When couples move in together, it’s like Wild Animal Kingdom in their homes for the first few years: Clothes are barely worn, someone’s always being either chased or mounted, copulation sounds bounce of walls of every room at regular intervals.
As the years pass and the couple becomes a family, the household activities change.
But the sounds around a home don’t.
Sexy Sounds That Totally Aren’t What They Used to Be
1. Repeated Creaking of a Bed = Kid jumping on the bed.
2. High-pitched Oh! Oh!

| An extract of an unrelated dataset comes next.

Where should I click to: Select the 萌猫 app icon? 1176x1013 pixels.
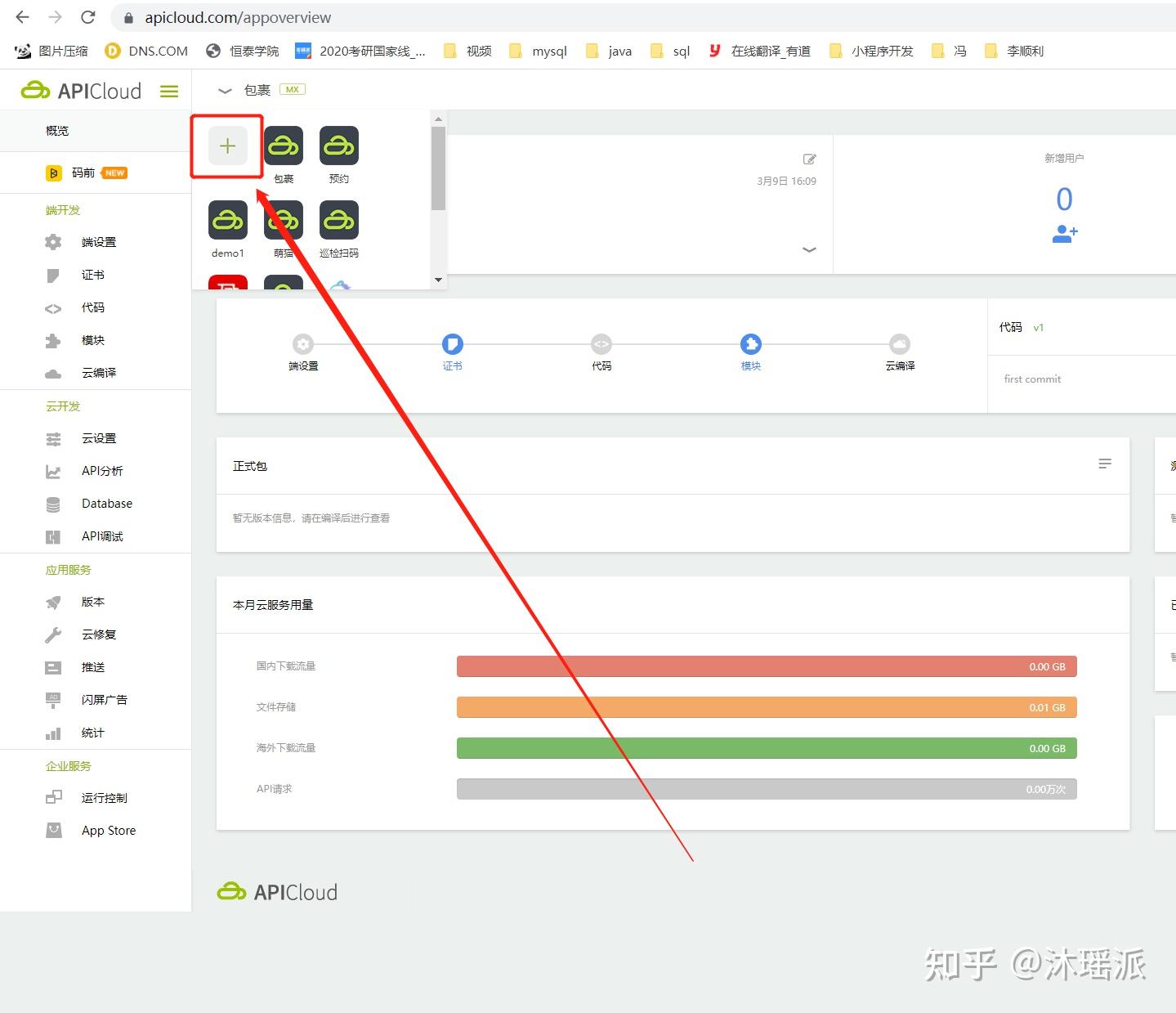(283, 221)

Oh! = The last few moments of a coveted eBay item being watched in the hopes of a winning bid.
3. Slapping of Thighs = Swimsuit season has arrived, so the dusty ThighMaster is being put to use.
4. Heavy Breathing = Recovery from walking up a flight of stairs.
5. Loud, Deep, Sigh = Exasperation over a discovered pile of dirty laundry when she thought she had finished all of it that morning.
6. Someone Shouting F*ck me! = Just stepped in cat puke while barefoot.
7. Mechanical Vibrations in the Shower Followed By Screams = The furious facial rubbing of a Clarisonic Microdermabrasion tool in an attempt to shrink wrinkles splashes stinging scrubbing beads in her eye.
8. Deep grunting = Someone went from sitting to standing.
9. Sweet-Talking Mumbles Peppered with Giggling = There’s a new kitten in the house being petted (<– this is not a euphemism).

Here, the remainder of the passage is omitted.